Ya en la casa, contaron a la madre lo sucedido. Alicia rompió a llorar. Se sentía muy mal. La señora llamó al profesor Yavorski, preguntó cuándo podría visitarla y lo invitó a almorzar. Ya él se había deleitado otras veces con la exquisita cocina de doña Ernestina.
Recordaba la bailarina que su madre tenía una forma muy sutil de preguntar. Lo hacía despacio, de a poquito, y la gente terminaba contando lo que a veces no quería decir. Preguntó a Yavorski lo que pretendía con lo ejercicios que orientaba en clase. Inquirió por la posición de los brazos, se interesó por la forma en que debía erguirse la cabeza. Iba acercándose paso a paso a la gran pregunta que tenía escondida. Bueno, profesor, ¿a qué altura debe ir la pierna? La madre de la niña quería saber si debía levantarse a una altura determinada. Yavorski, que evidentemente nada sabía del regaño que días antes dieron a Alicia las señoras de ProArte, aclaró: No, la que puede, la levanta más.
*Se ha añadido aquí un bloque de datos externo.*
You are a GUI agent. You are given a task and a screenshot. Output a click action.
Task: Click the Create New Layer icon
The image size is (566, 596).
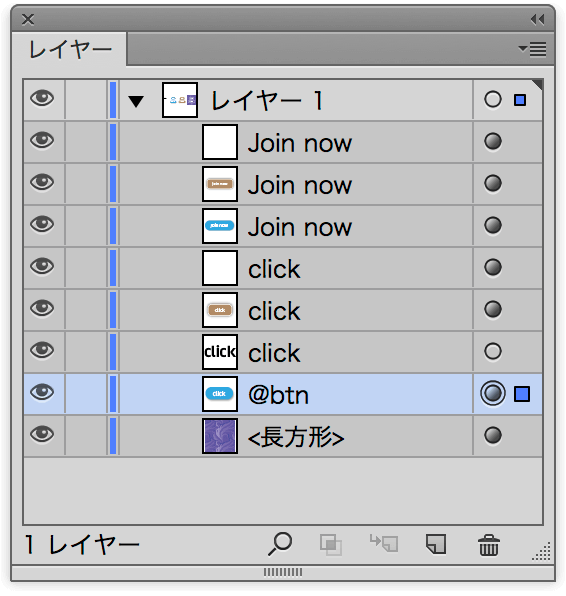pos(436,544)
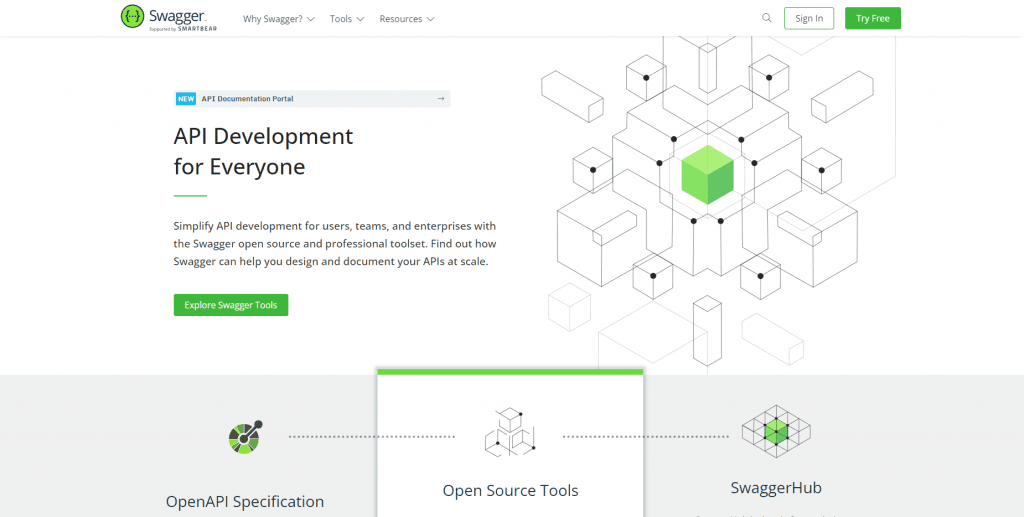
Task: Click the OpenAPI Specification circular icon
Action: tap(245, 437)
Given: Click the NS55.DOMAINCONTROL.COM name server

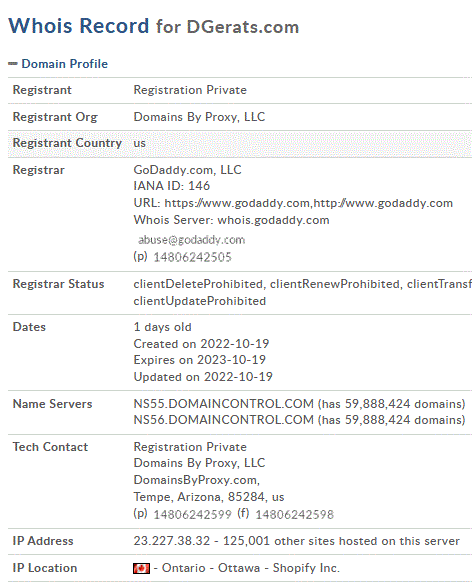Looking at the screenshot, I should (x=223, y=403).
La que no, menos. La señora Ernestina sonrió: Escucha, Hunguita —la familia llamaba así a la bailarina—, la que pueda más, más.
Se marcha el profesor Yavorski, un ruso blanco que vino a La Habana con su compañía de baile y se quedó en la ciudad, y Ernestina dijo muy en serio a su hija:
«Fíjate, en los ensayos no levantes demasiado la pierna, pero en la función, como no la pongas en el techo, te la vas a tener que ver conmigo».
Llega al fin el día de la función. Es 29 de diciembre de 1931 y Alicia acaba de cumplir 11 años de edad. Hace el arabesque, y el público la aplaude a rabiar. Es la primera vez que cosecha aplausos y no quiere que ese momento pase. Su alegría es enorme. Tanta que no se percata de lo que es cierto: levantó su pierna alto, muy alto, como si hubiera querido elevarla al infinito.